In this case, it is necessary to take another dose of Plan B.
If a person has sex without contraception a couple of days after taking Plan B, they should also take another dose to reduce the risk of pregnancy after this instance of intercourse.
Plan B and other forms of emergency contraception are relatively low-risk. They have been in use for over 30 years.
Emergency contraceptive pills do not carry the same risks as taking other forms of hormonal birth control on a continuous basis.
This is because the hormones remain in a person’s system for a much shorter period than they do when taking ongoing birth control.
The primary risk associated with using Plan B is an unplanned pregnancy since it is less effective than other forms of birth control. Another risk is the risk of irregular periods, especially if a person takes plan B regularly.
It is also an expensive form of birth control. Other methods are likely more cost-effective.
Short-term side effects that may result from emergency contraceptive pill usage include:
- a headache
- irregular bleeding between periods
- stomach cramps
- tender breasts
These side effects should only last a few days, although a person’s period may be up to 7 days late. If the period does not arrive after a week, it is best to take a pregnancy test.
There are no long-term risks of morning-after pill use. The pills also do not affect a person’s future fertility.
Other forms of contraception are more reliable than Plan B at preventing pregnancy. People should speak to their doctor about the best form for their needs.
Birth control implant
The birth control implant (Nexplanon, Implanon) is a small, thin rod that a healthcare professional inserts into the arm.
It protects against pregnancy for up to 5 years. It does not protect against sexually transmitted infections (STIs).
An IUD is a tiny device that a healthcare professional inserts into the uterus. There are 2 types of IUD: hormonal (Mirena, Kyleena, Liletta, Skyla) and copper (Paragard).
IUDs are very effective at preventing pregnancy, but they do not protect against STIs.
Birth control shot
The Depo-Provera shot is an injection that a person receives every 3 months to prevent pregnancy. It releases the hormone progestin to prevent ovulation. It is important to get the shot on time to avoid pregnancy.
Depo-Provera does not protect against STIs.
Birth control ring
The NuvaRing birth control ring is a small, flexible ring that sits inside the vagina. It releases hormones to prevent pregnancy.
As with other forms of hormonal birth control, the NuvaRing does not protect against STIs.
Birth control patch
Individuals can wear a birth control patch on certain parts of the body, such as the stomach, arm, or back. The patch releases the hormones estrogen and progestin through the skin to prevent pregnancy.

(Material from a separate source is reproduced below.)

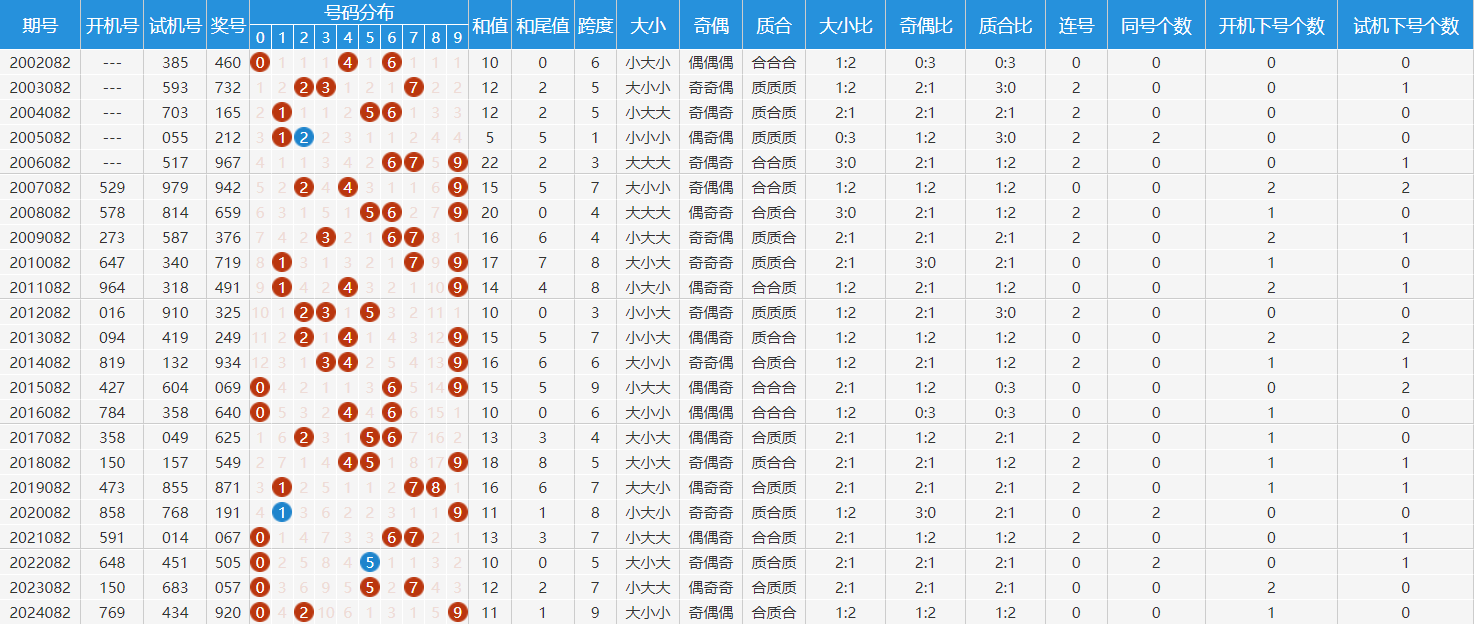
Task: Select the blue ball 5 in row 2022082
Action: click(x=370, y=562)
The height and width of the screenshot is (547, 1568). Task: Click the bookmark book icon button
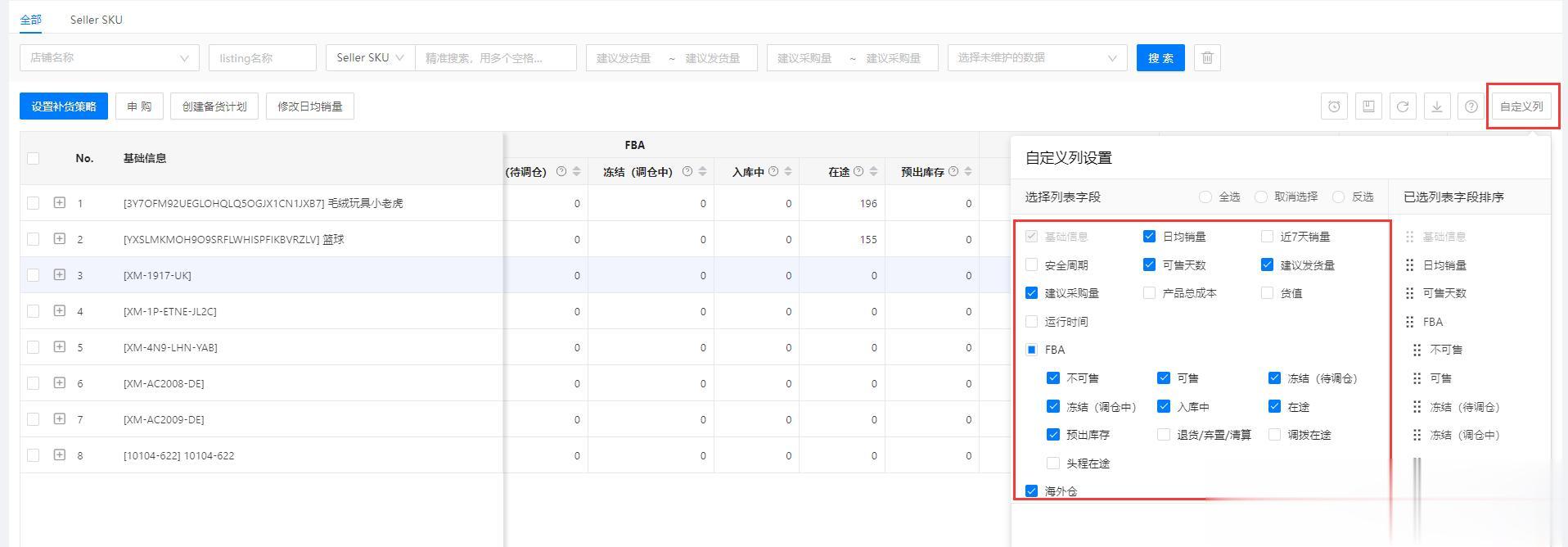tap(1368, 106)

The patch does not protect against STIs.
Birth control pill
It is necessary to take 1 pill each day. Some types of pills include a 7-day break after 21 days to allow for a menstrual period. It is important to take the pill on time to prevent pregnancy.
Birth control pills do not protect against STIs.
A condom is a barrier method of contraception. It is a thin, stretchy pouch that a person wears on their penis during sex. Condoms are widely available and effective when used correctly.
Latex and plastic condoms protect against pregnancy and STIs. Lambskin condoms protect against pregnancy, but not STIs.
Other forms of birth control include:
- birth control sponge
- cervical cap
- family planning method
- permanent methods of birth control, such as tubal ligation and vasectomy
A person can take Plan B emergency contraception as often as necessary to prevent pregnancy. It does not carry any long-term risks, and it will not affect a person’s future fertility.
Short-term side effects are common and include nausea, vomiting, and spotting between periods.
The most significant risk associated with morning-after pill use is the chance of an unwanted pregnancy. This is because it is less reliable than other forms of contraception.
People who wish to prevent pregnancy should discuss other contraceptive options with a doctor.